**Task objective**.
Nothing but the records beneath, reproduced exactly, should appear in the answer.

(Recorded data)
• • •

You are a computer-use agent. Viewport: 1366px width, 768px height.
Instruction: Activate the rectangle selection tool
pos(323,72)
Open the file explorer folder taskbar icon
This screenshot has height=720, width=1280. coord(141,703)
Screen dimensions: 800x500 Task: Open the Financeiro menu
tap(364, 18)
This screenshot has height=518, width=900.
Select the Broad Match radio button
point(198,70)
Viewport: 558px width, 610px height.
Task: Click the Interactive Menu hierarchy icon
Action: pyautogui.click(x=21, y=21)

• • •

**Reply to the exercise**.
You are a computer-use agent. Viewport: 1366px width, 768px height.
Instruction: Activate the rectangle selection tool
pos(323,72)
Open the file explorer folder taskbar icon
This screenshot has height=720, width=1280. coord(141,703)
Screen dimensions: 800x500 Task: Open the Financeiro menu
tap(364, 18)
This screenshot has height=518, width=900.
Select the Broad Match radio button
point(198,70)
Viewport: 558px width, 610px height.
Task: Click the Interactive Menu hierarchy icon
Action: pyautogui.click(x=21, y=21)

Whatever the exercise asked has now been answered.